| Data to use |
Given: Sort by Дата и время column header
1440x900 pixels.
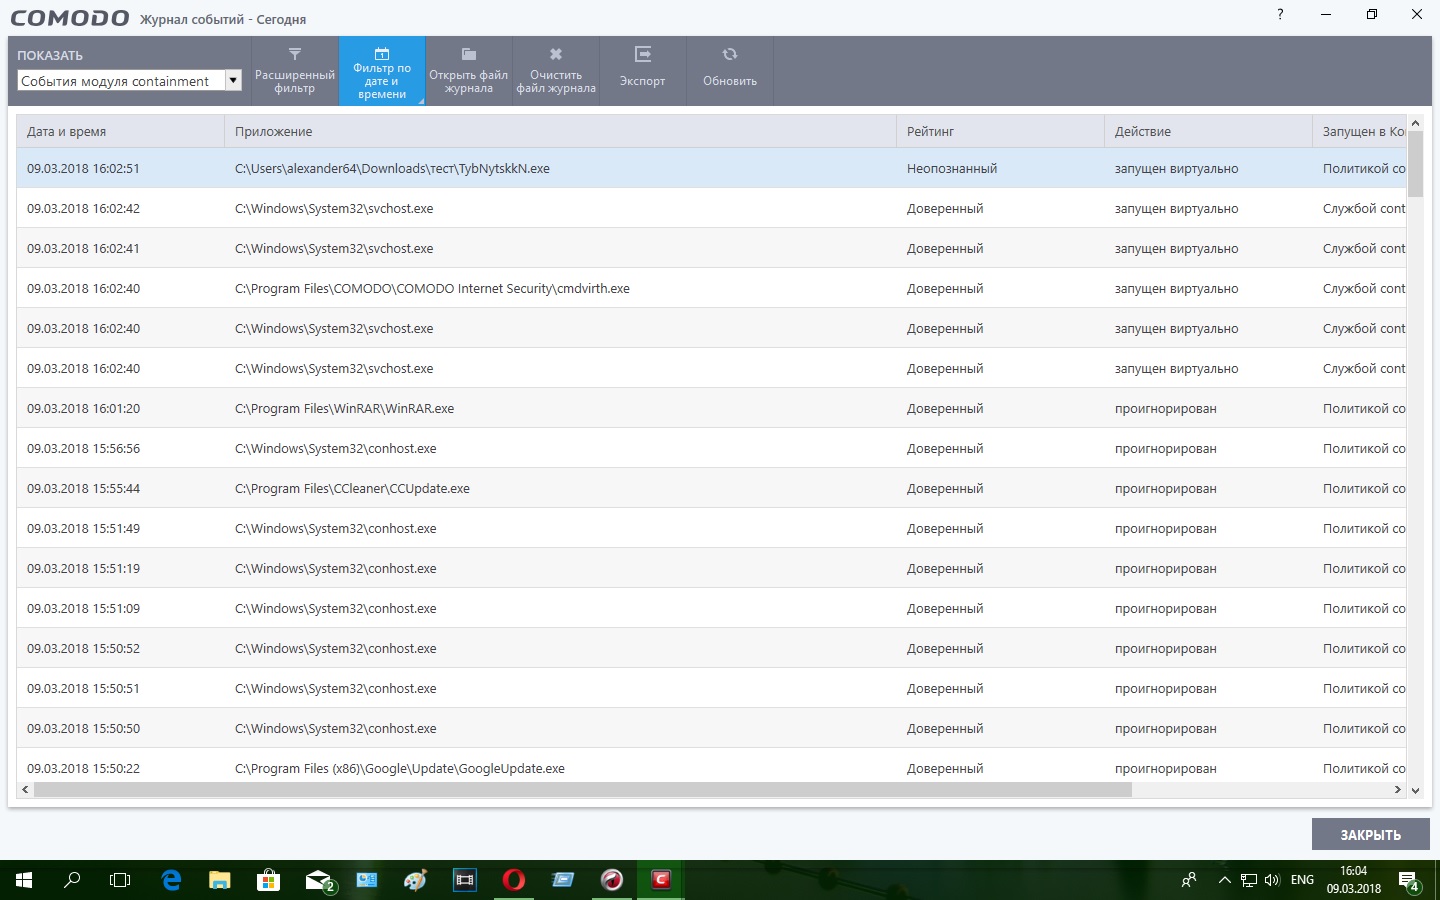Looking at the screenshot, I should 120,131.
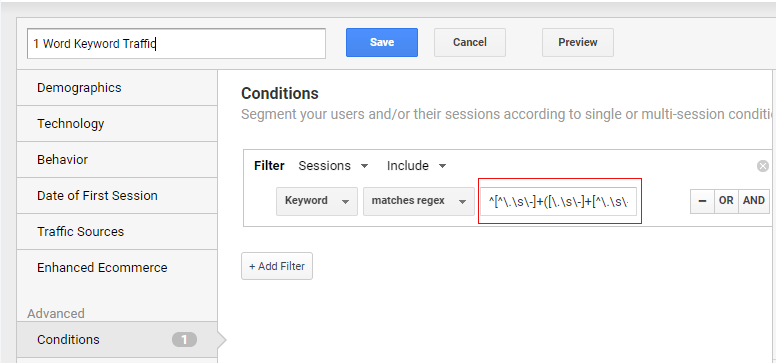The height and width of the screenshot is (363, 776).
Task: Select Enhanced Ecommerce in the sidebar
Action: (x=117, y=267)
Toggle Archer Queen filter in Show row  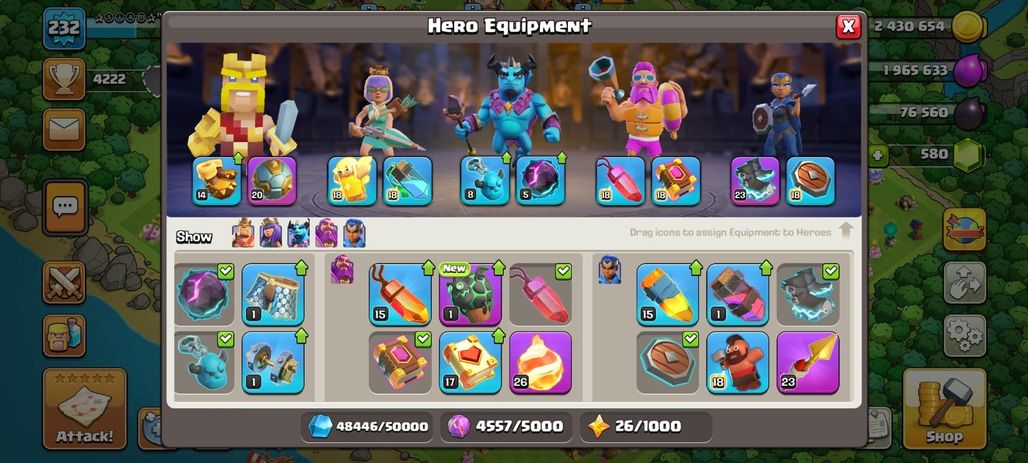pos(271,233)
--
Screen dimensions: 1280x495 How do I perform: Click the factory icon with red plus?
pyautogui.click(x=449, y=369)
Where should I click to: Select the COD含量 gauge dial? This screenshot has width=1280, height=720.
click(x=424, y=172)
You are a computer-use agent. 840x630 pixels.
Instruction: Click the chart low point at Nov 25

| Your task |
Using the material above, transcribe exactly the lines from the line with "You are a computer-use agent. 840x630 pixels." to the line with "Instruction: Click the"; both count, and nothing else goes in.

| Task answer |
You are a computer-use agent. 840x630 pixels.
Instruction: Click the chart low point at Nov 25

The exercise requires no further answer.